Nas noites de insónias vestia uma gabardina cinzenta, uma camisa branca e umas calças pretas. Invariavelmente, fosse Inverno ou Verão. As noites eram sempre frias em Londres, nada semelhantes às da sua terra. Saía de casa para ir passear. Sentir o vento na cara. A noite a entranhar-se-lhe na pele, o escuro a condensar-lhe no corpo. Como uma camada invisível que o protegia da dor que a luz provoca nos olhos claros, nos seus olhos azuis. Regressado a casa, despia o casaco em cima duma das cadeiras da sala. Dirigia-se ao quarto e retirava da gaveta da mesinha de cabeceira a cassete já gasta, já antiga. Guardava-a ali para a sentir mais perto. Na esperança de que fosse possível à banda electromagnética emitir um qualquer tipo de vibração nocturna capaz de lhe imprimir o seu conteúdo na mente. De lhe mostrar o último Acto sem que para tal tivesse de o ver. Nunca conseguira ir além da primeira frase do terceiro e último Acto. Nas noites de insónias, quando regressava a casa coberto por aquela película que o protegia do sol, quando regressava a casa esperançoso de estar protegido de tudo o que o magoava. Nesses dias ia buscar a cassete, aquela gravação ainda a preto e branco, já gasta, à gaveta da mesinha de cabeceira. Colocava-a no vídeo. Sentava-se no sofá. Recitava durante sensivelmente uma hora e meia os dois primeiros actos em conjunto com os actores. Via pela enésima vez os mesmos movimentos. Todos. Via, por fim, Daniel a chegar a casa. A mesma casa onde se passava sempre, única e exclusivamente, a acção daquela história. A gabardina a ser gentilmente colocada com a mão direita na cadeira mais próxima da entrada de cena. O olhar curioso, amedrontado da personagem ao não encontrar a mulher na sala. O barulho da sola dos sapatos na madeira do teatro enquanto percorre o espaço que separa a sala da outra divisão daquela casa improvisada, do quarto.

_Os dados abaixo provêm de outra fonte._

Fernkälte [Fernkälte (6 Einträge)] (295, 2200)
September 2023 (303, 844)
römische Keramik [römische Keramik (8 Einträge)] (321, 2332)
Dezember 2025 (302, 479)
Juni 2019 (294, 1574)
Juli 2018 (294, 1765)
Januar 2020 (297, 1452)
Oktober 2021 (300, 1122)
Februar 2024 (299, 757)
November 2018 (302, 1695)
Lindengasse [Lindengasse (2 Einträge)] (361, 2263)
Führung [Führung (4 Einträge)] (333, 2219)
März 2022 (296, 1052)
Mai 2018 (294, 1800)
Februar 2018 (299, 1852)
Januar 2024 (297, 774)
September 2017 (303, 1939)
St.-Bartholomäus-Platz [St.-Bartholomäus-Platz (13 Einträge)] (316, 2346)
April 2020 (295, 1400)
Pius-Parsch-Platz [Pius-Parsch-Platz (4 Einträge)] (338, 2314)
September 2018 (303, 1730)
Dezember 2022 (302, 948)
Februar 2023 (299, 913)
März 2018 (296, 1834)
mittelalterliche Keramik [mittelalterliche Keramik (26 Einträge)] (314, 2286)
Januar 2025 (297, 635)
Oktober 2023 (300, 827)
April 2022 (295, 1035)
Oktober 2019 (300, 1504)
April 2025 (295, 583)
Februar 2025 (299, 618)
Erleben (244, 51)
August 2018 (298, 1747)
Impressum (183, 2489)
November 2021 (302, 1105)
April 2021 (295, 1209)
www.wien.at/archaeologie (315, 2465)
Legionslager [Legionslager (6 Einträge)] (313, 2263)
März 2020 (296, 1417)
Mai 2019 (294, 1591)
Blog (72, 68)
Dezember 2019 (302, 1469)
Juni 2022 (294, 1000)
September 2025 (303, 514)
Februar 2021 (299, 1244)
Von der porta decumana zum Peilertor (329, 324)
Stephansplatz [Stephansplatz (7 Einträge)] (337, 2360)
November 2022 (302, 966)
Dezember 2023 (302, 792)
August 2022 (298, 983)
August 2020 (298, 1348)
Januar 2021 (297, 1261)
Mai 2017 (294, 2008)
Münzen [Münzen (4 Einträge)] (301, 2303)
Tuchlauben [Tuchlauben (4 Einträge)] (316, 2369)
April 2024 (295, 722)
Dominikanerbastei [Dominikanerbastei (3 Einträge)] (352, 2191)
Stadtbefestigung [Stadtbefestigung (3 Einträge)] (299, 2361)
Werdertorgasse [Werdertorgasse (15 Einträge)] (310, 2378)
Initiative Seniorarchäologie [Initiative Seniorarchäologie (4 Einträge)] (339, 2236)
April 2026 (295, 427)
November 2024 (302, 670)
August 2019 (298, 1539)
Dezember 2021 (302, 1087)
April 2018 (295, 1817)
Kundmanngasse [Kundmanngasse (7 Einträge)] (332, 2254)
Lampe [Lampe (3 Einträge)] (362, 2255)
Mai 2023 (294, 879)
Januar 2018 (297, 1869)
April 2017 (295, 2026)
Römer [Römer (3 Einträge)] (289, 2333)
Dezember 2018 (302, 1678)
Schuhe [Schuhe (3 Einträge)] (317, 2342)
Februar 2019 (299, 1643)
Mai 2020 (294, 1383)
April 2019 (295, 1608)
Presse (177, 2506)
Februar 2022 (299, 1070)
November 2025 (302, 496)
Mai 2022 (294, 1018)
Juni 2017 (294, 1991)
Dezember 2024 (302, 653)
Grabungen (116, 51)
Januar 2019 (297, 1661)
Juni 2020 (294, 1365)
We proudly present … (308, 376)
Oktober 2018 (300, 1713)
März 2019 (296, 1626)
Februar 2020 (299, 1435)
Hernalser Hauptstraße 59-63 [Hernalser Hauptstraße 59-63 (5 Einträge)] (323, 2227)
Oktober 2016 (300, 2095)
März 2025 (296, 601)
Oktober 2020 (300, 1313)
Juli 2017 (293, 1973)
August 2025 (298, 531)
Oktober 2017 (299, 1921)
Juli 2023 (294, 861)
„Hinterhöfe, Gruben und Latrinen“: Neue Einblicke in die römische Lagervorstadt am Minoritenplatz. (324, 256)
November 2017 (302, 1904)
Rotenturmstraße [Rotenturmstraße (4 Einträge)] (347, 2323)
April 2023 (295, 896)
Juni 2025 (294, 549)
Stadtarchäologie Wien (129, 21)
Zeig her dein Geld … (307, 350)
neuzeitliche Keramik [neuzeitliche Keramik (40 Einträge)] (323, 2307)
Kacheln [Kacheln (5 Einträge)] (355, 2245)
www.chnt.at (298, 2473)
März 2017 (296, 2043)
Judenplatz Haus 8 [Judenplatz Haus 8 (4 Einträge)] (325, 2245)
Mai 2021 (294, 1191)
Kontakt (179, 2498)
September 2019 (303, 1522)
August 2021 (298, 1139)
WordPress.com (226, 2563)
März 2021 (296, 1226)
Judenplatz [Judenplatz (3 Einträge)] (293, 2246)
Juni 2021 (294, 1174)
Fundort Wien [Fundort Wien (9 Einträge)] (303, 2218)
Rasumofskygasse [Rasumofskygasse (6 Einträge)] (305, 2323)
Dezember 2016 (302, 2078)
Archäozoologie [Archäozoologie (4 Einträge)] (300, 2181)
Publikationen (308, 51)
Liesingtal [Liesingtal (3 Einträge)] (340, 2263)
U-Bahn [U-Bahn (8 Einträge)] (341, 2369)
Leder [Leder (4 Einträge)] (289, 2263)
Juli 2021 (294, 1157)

O som da música a fazer-se ouvir. Inconscientemente, começava de imediato a cantarolar a música “How can I go home with nothing to say? I know you’re going to look at me that way.” Sentia as primeiras lágrimas a condensarem-se-lhe nos olhos à medida que a música começava a tocar, que começava também a soltar aquelas palavras. Enquanto ficava cada vez mais estático a observar o olhar do actor a transformar-se à medida que se vai deixando perder nas emoções que afloram em Daniel ao se deparar perante aquele quadro a forrar o espelho antigo. E a primeira palavra.

DANIEL
Vens?

As lágrimas já completamente formadas na sua vista a ameaçarem cair. A começarem a cair ao som da resposta dela.

ANDREIA
Talvez...

A mão fazia-se velozmente ao comando do vídeo naquele momento. Stop! Sempre naquele preciso momento. Stop!